■ EXERCISE
Gather every line in the listing below that contains the word "arrow" and copy each of those lines in full.

■ DATASET ROWS
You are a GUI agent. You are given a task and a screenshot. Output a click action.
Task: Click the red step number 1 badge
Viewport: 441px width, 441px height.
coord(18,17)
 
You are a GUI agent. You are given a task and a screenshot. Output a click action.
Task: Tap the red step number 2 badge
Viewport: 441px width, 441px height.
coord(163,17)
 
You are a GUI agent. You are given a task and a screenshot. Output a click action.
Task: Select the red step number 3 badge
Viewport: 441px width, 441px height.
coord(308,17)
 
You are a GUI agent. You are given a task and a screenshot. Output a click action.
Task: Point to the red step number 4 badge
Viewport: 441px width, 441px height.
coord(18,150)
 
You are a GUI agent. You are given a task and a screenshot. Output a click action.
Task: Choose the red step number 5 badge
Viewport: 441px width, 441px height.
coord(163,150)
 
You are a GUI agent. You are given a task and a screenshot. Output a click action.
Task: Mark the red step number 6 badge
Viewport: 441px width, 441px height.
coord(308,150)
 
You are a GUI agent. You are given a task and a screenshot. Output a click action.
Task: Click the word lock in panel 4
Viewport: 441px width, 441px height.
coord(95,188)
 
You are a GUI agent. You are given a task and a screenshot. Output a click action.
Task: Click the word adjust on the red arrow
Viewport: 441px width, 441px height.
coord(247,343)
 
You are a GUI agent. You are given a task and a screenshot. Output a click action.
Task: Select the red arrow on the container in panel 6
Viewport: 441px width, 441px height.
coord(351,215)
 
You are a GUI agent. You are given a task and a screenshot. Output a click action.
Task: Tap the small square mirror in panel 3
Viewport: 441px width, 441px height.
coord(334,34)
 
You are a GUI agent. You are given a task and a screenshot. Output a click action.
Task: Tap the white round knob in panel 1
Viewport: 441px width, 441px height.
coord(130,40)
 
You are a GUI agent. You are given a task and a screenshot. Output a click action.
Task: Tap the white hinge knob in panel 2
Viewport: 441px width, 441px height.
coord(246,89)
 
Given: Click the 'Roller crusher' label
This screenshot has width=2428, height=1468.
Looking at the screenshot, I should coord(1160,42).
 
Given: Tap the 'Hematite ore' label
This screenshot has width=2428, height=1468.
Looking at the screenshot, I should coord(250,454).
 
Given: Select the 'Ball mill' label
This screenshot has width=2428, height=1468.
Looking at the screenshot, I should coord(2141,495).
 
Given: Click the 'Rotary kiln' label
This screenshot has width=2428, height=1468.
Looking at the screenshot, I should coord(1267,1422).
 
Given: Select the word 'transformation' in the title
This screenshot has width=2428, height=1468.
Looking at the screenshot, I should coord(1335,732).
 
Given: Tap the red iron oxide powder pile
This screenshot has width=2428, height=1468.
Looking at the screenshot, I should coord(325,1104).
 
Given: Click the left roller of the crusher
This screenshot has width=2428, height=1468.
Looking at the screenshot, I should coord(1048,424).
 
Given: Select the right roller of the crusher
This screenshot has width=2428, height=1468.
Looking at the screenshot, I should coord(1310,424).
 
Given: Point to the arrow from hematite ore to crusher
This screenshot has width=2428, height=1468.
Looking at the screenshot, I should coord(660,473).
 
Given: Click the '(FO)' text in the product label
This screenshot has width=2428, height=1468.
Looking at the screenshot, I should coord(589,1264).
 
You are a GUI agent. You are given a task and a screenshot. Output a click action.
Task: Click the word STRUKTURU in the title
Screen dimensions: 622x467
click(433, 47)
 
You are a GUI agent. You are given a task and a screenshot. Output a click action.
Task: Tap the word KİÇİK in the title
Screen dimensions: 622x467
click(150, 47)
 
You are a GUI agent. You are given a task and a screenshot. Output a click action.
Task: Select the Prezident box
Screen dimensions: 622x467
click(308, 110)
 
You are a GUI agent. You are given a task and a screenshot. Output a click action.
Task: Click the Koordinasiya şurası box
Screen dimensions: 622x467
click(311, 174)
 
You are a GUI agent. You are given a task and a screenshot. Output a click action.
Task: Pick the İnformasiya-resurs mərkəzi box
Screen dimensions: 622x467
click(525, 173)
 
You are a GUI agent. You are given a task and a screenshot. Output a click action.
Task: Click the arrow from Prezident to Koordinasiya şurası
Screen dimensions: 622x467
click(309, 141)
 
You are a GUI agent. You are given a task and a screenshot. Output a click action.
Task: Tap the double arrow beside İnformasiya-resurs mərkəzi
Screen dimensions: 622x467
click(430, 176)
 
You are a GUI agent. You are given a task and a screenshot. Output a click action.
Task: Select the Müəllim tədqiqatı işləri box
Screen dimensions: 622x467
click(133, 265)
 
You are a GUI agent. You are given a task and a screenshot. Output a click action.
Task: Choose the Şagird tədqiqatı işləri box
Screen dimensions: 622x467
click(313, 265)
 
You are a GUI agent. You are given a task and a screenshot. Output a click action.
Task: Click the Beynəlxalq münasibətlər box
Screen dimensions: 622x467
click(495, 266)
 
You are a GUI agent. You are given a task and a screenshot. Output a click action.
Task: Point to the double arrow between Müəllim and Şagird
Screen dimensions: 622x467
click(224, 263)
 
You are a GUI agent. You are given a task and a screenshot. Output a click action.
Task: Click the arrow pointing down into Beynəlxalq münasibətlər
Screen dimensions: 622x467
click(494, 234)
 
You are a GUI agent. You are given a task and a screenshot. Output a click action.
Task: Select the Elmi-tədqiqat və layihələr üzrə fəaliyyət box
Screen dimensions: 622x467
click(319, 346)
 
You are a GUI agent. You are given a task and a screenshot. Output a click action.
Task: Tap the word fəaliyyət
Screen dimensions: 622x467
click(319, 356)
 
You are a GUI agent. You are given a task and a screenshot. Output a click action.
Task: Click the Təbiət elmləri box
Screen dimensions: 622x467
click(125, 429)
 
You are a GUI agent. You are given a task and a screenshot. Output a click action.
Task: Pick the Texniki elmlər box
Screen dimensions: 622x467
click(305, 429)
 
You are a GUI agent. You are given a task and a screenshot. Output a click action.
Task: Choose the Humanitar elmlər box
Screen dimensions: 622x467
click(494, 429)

■ RESPONSE TO THE EXERCISE
Task: Click the word adjust on the red arrow
Task: Select the red arrow on the container in panel 6
Given: Point to the arrow from hematite ore to crusher
Task: Click the arrow from Prezident to Koordinasiya şurası
Task: Tap the double arrow beside İnformasiya-resurs mərkəzi
Task: Point to the double arrow between Müəllim and Şagird
Task: Click the arrow pointing down into Beynəlxalq münasibətlər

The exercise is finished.